■ RECORD SET
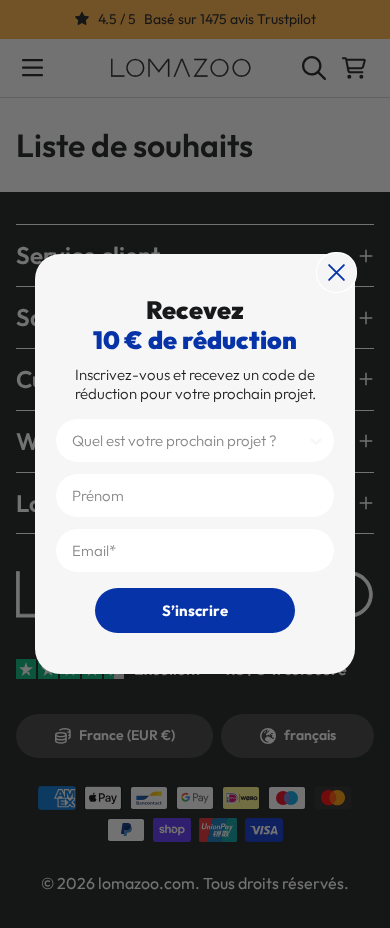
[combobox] (189, 440)
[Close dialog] (336, 272)
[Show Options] (316, 440)
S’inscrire (195, 610)
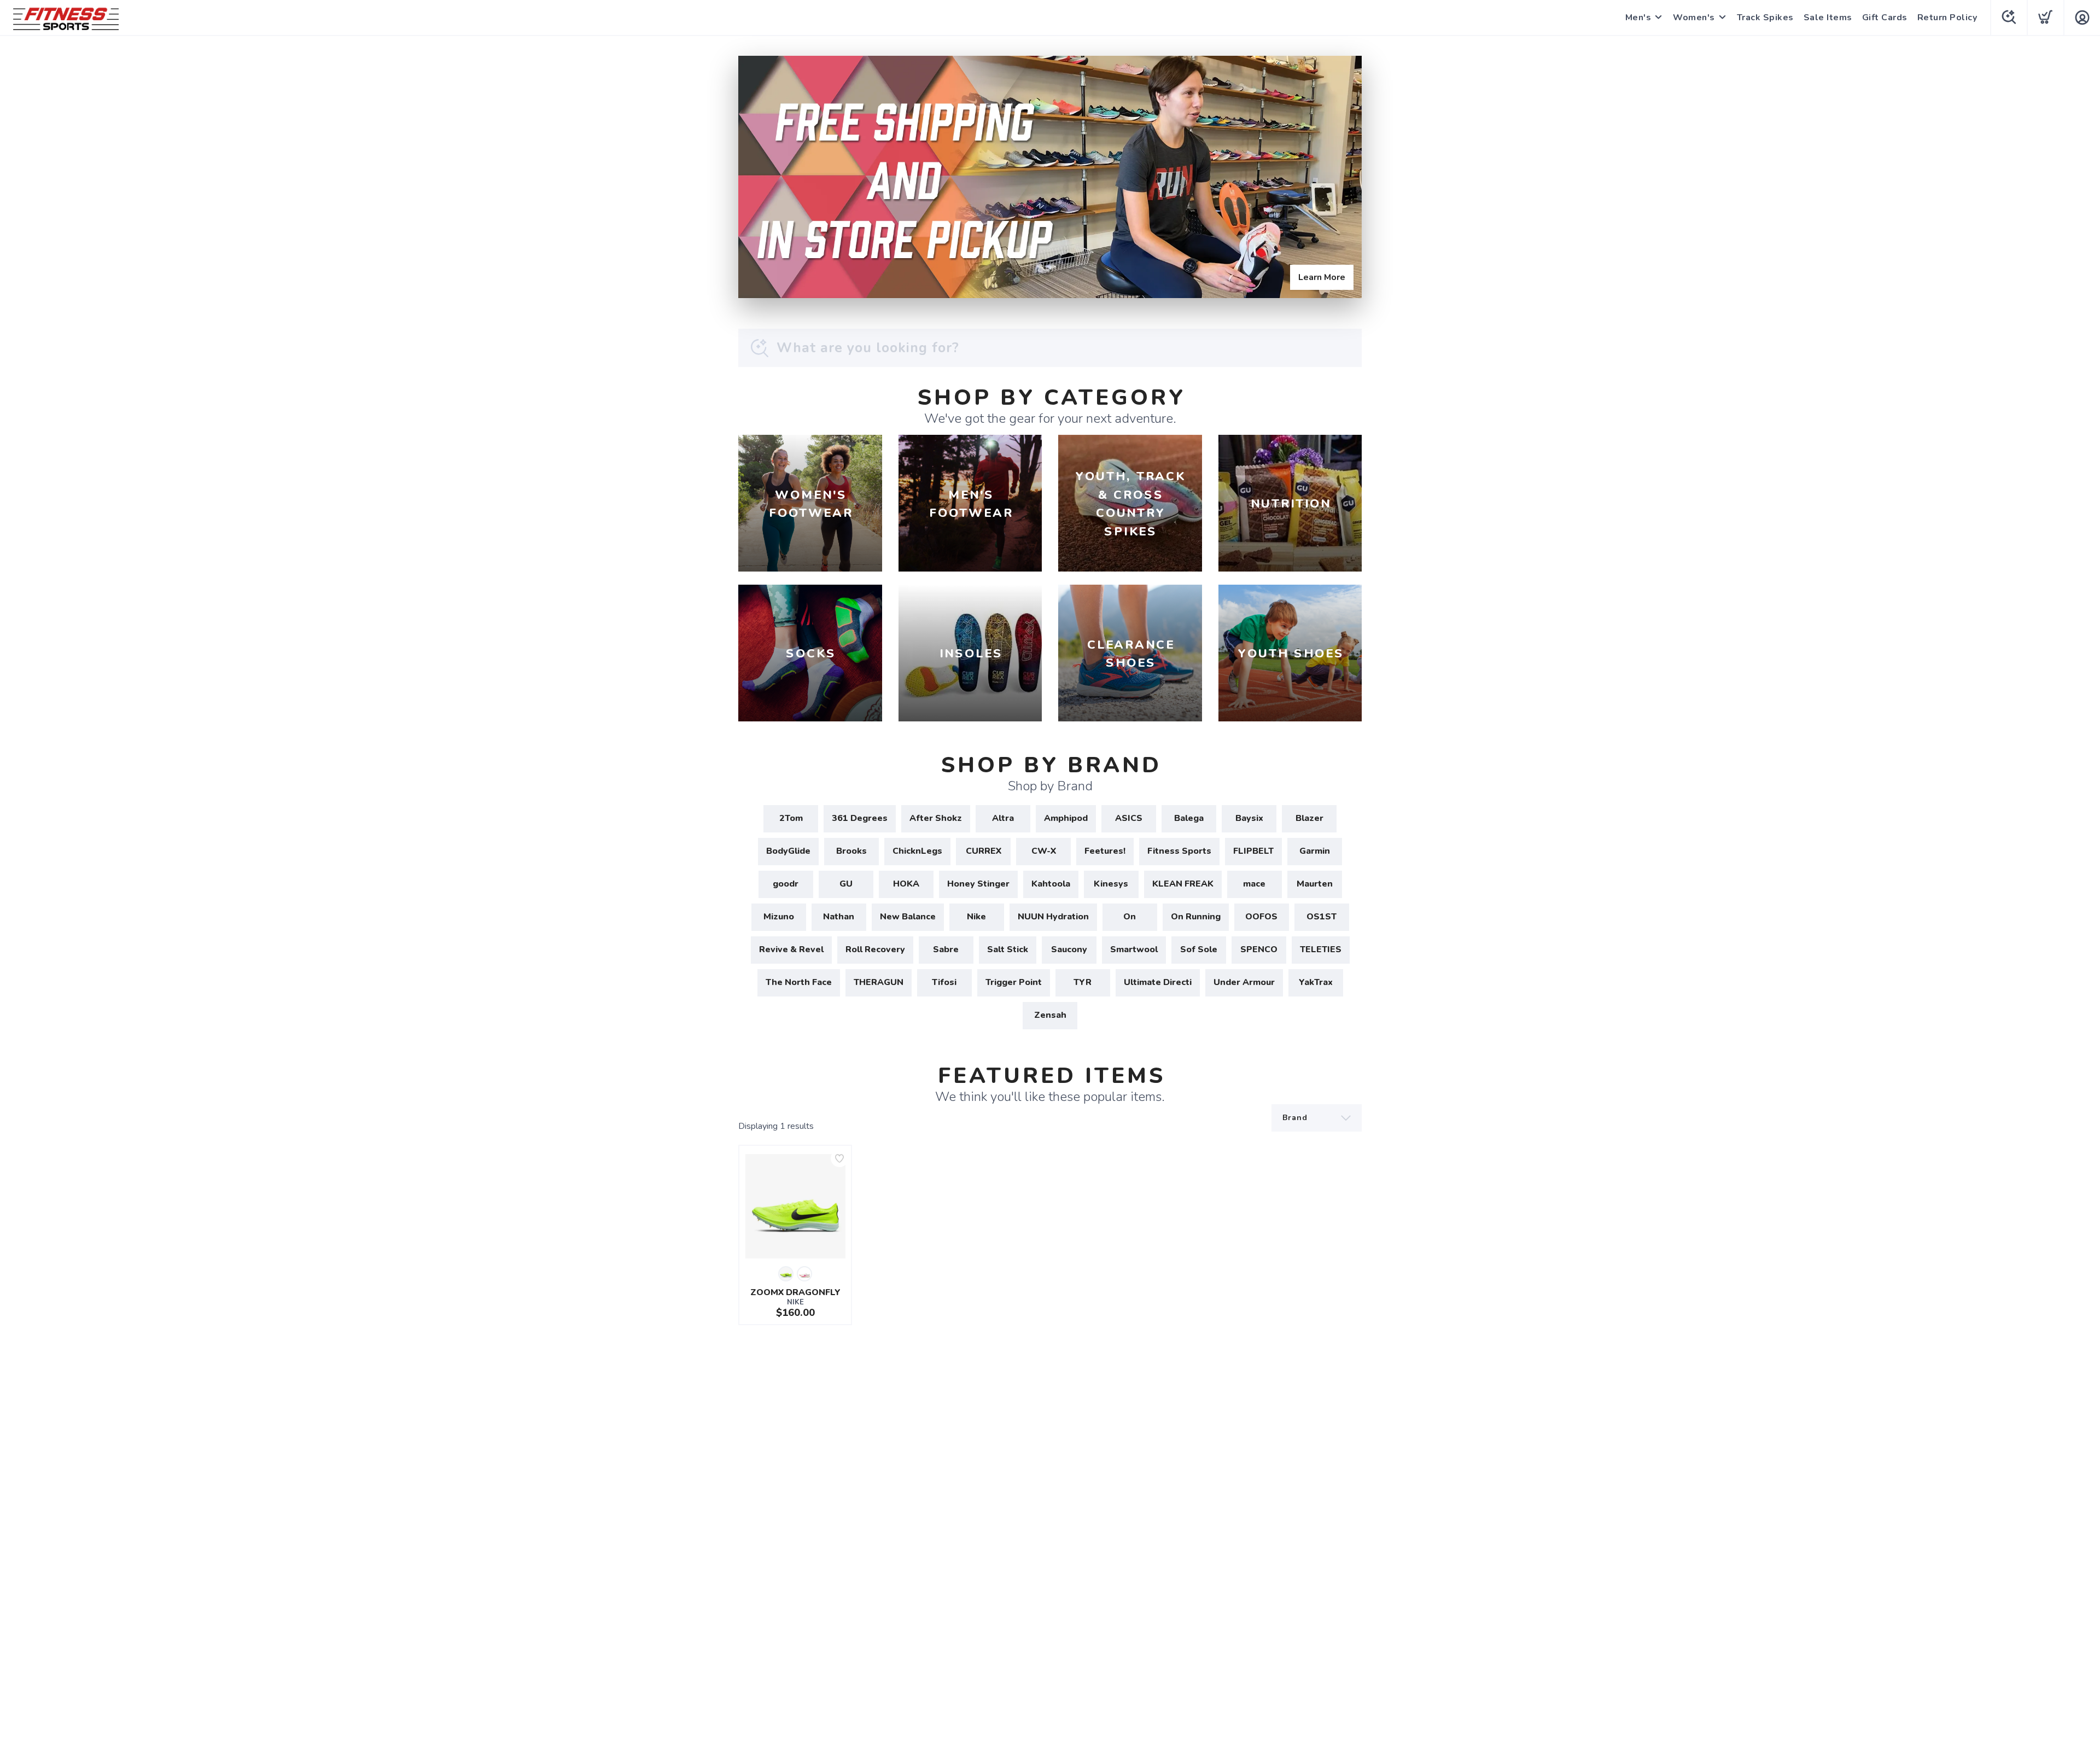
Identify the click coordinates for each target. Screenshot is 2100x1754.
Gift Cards (1885, 17)
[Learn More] (1050, 177)
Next (1345, 174)
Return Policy (1947, 17)
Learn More (1321, 277)
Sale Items (1828, 17)
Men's (1638, 17)
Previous (755, 174)
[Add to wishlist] (839, 1158)
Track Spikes (1765, 17)
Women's (1694, 17)
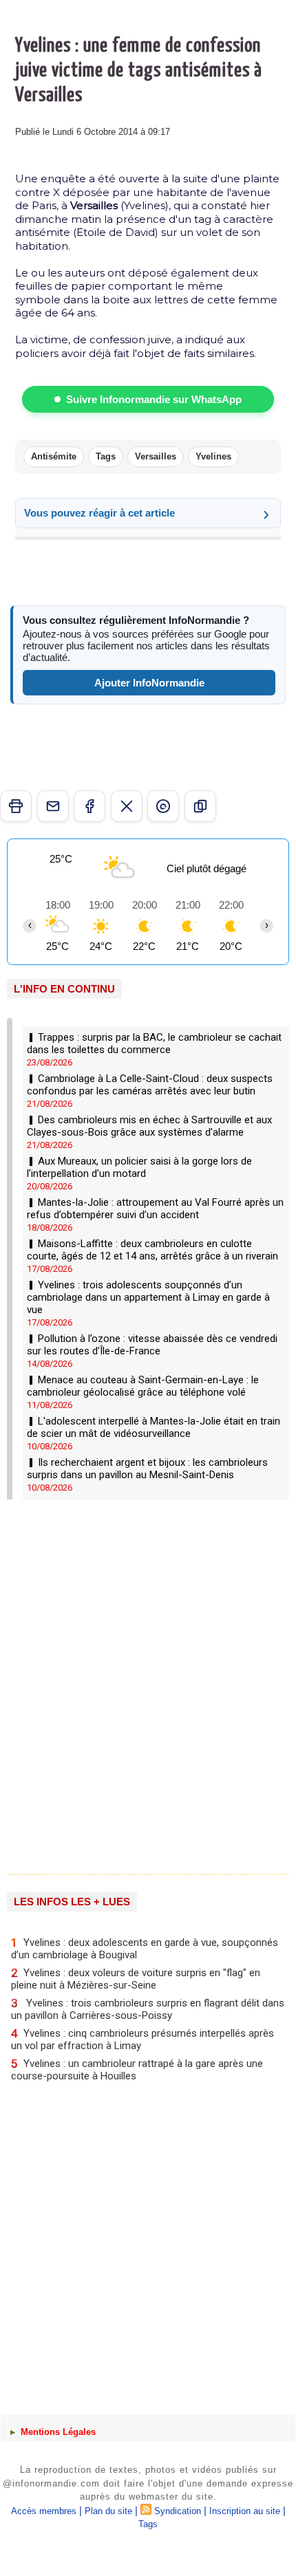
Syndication (177, 2511)
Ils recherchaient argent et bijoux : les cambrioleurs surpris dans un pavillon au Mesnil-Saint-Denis (147, 1468)
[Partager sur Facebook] (89, 806)
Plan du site (108, 2511)
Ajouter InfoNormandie (149, 683)
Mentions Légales (57, 2432)
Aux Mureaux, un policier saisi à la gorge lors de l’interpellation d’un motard (139, 1167)
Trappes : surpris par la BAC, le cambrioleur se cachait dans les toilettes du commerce (154, 1043)
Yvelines (213, 456)
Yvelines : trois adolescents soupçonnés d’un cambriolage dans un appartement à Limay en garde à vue (148, 1297)
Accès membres (43, 2511)
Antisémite (53, 456)
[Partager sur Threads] (163, 806)
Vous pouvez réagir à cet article (99, 513)
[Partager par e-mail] (53, 806)
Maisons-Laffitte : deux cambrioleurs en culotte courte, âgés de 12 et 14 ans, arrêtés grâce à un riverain (152, 1249)
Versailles (155, 456)
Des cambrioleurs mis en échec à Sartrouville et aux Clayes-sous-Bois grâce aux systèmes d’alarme (149, 1126)
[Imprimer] (16, 806)
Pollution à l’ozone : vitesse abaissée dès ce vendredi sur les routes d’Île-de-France (152, 1344)
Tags (106, 456)
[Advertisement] (141, 1682)
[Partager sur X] (126, 806)
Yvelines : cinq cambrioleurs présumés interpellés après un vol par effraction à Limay (142, 2039)
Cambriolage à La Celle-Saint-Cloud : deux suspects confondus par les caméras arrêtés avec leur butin (150, 1084)
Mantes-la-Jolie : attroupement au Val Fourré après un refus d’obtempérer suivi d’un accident (155, 1208)
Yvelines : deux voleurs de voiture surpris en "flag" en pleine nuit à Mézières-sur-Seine (135, 1978)
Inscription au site (244, 2511)
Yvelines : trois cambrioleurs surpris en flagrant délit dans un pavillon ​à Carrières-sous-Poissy (147, 2009)
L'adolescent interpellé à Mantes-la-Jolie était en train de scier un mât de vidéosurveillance (153, 1427)
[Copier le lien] (200, 806)
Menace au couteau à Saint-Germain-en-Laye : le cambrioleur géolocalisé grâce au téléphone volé (143, 1386)
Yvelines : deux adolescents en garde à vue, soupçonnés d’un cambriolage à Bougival (144, 1948)
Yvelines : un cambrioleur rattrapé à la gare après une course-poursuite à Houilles (137, 2069)
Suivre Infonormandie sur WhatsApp (154, 399)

■ EXERCISE PROMPT
Only one part of the material above is wanted: the lines from the one with "Women's (1694, 17)" up to and including the one with "Mentions Légales (57, 2432)". Please copy them exactly, pictures left out.

■ RESULT FOR THIS EXERCISE
Women's (1694, 17)
Syndication (177, 2511)
Ils recherchaient argent et bijoux : les cambrioleurs surpris dans un pavillon au Mesnil-Saint-Denis (147, 1468)
[Partager sur Facebook] (89, 806)
Plan du site (108, 2511)
Ajouter InfoNormandie (149, 683)
Mentions Légales (57, 2432)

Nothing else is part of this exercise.